Problem: Update the listing below from the line holding "Task: Open the Sort dropdown menu" through the line holding "(x=588, y=71)", inclusive, so that "Sort" becomes "Filter" and nothing else changes. Give back only those lines, without the pictures.

— Start of Stored data —

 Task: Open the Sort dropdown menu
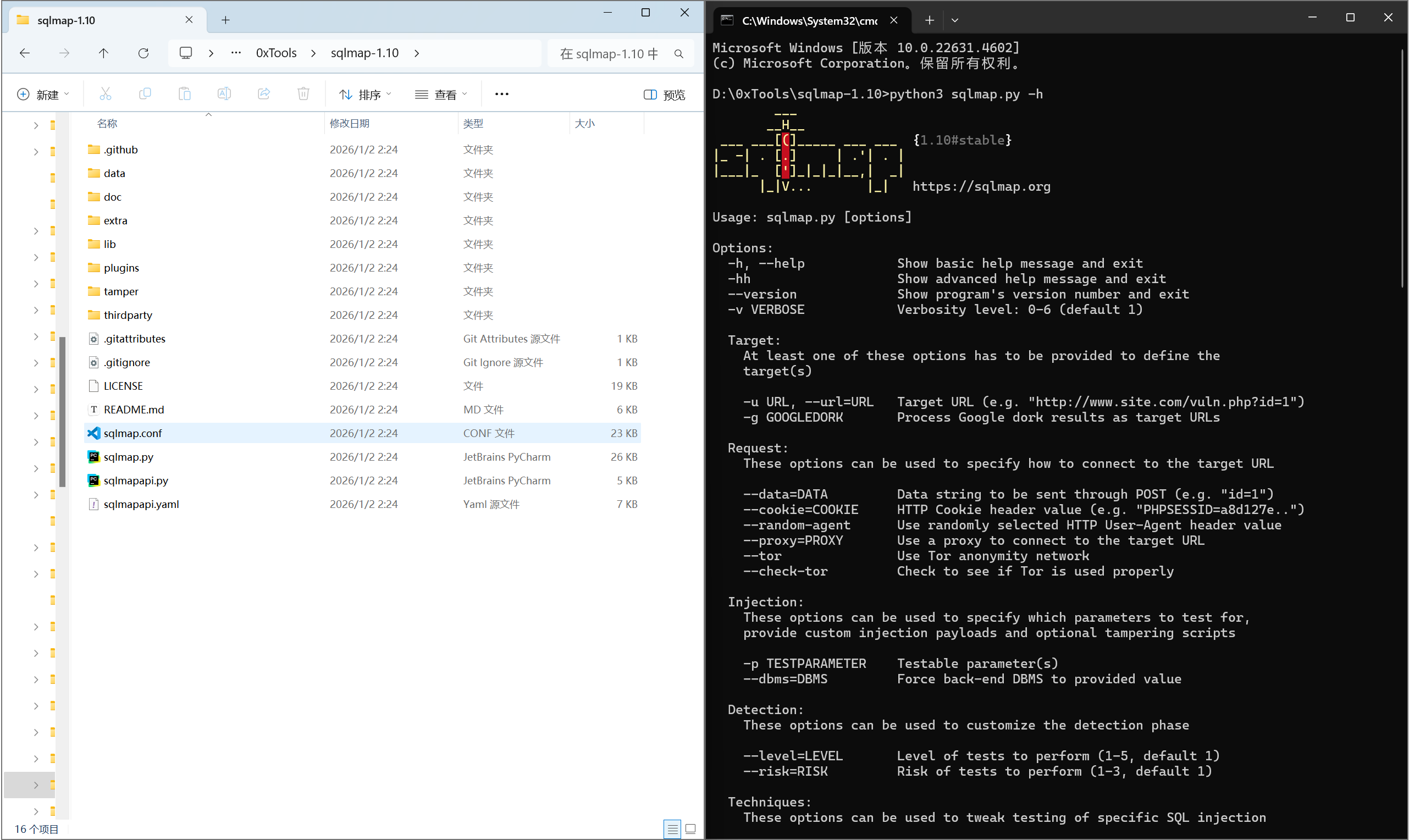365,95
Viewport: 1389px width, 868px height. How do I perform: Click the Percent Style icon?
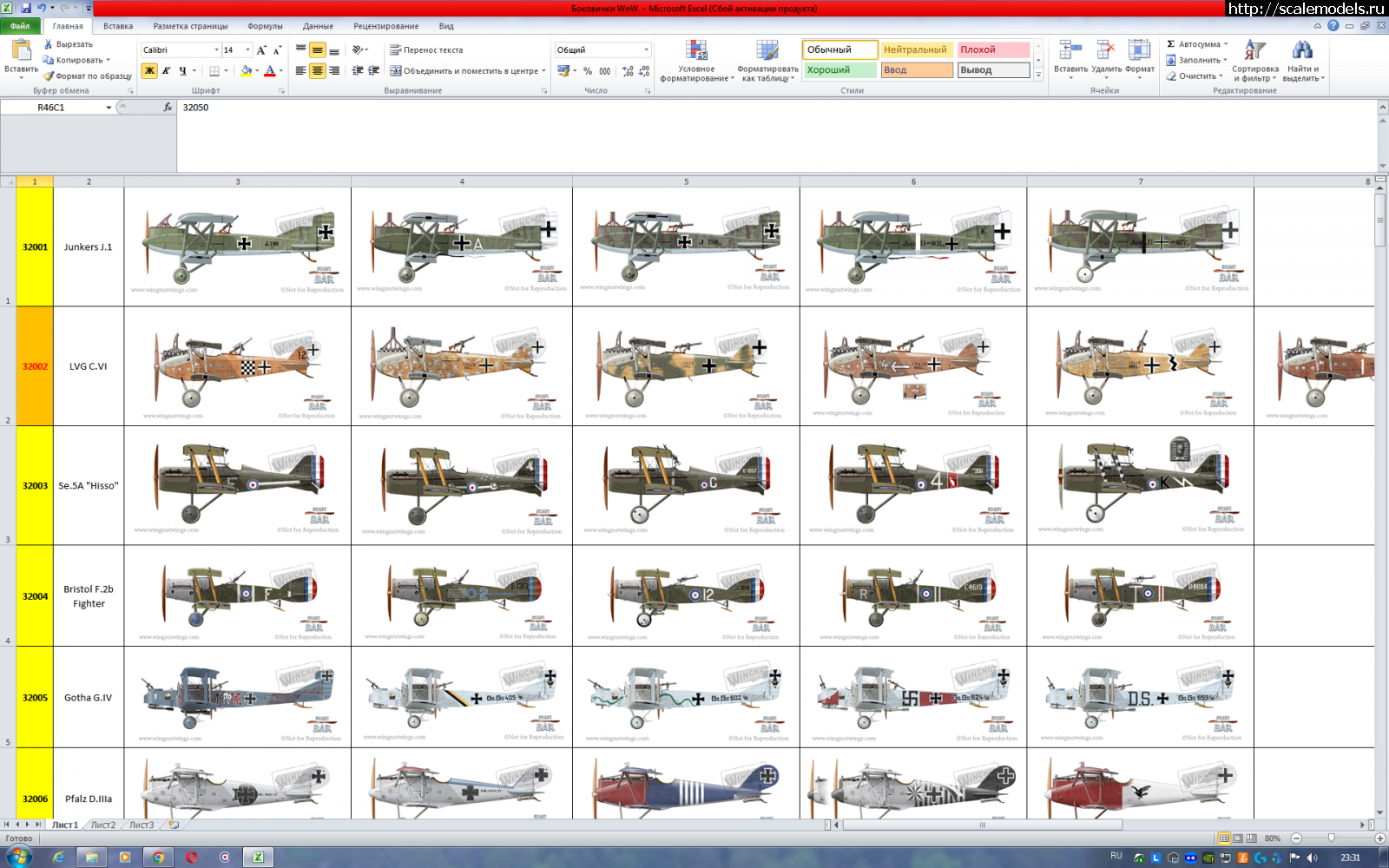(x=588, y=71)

— End of Stored data —
— Start of Stored data —

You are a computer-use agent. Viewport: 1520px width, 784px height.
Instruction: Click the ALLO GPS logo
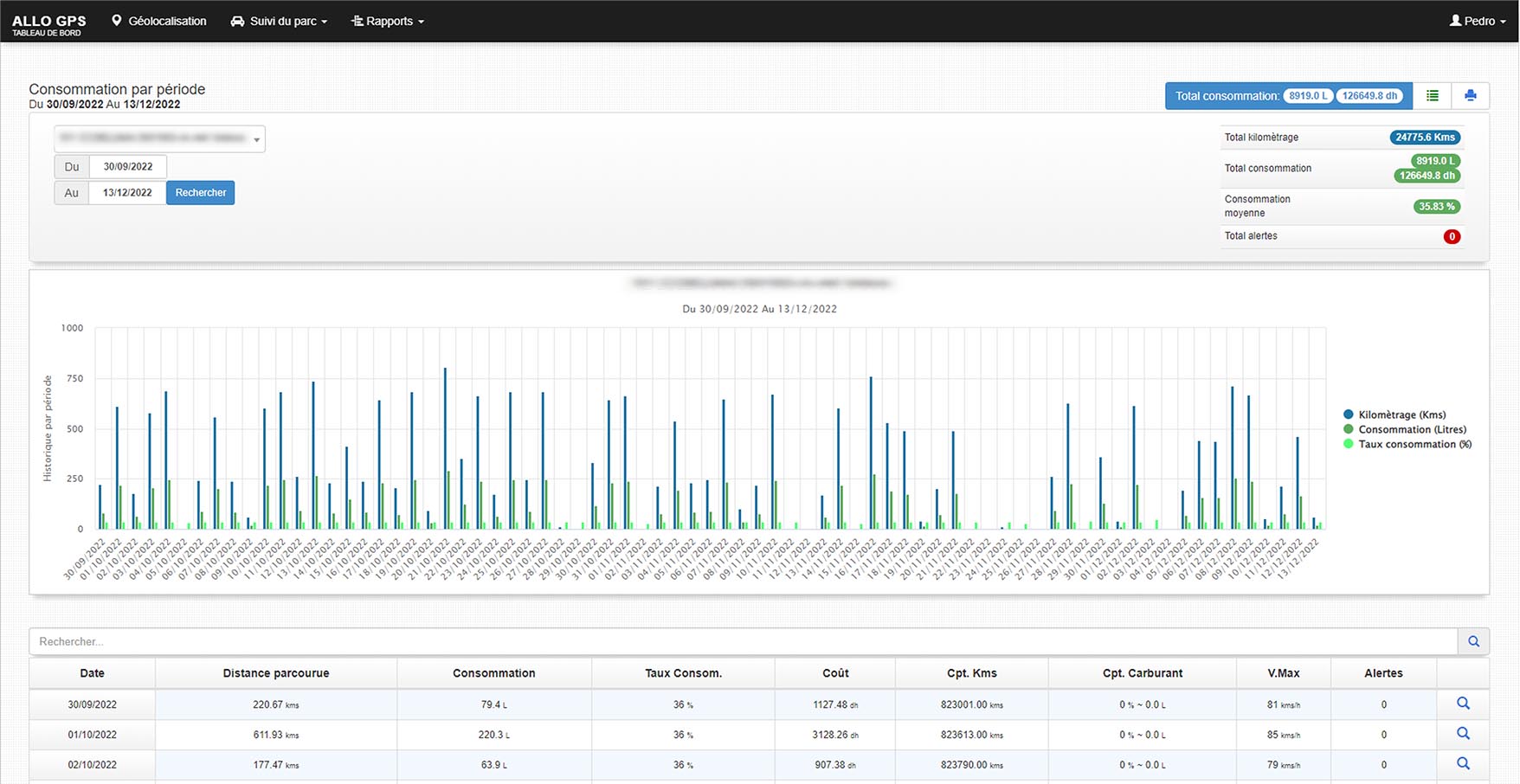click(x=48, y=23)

— End of Stored data —

Completed exercise:
 Task: Open the Filter dropdown menu
365,95
Viewport: 1389px width, 868px height. How do I perform: Click the Percent Style icon?
(x=588, y=71)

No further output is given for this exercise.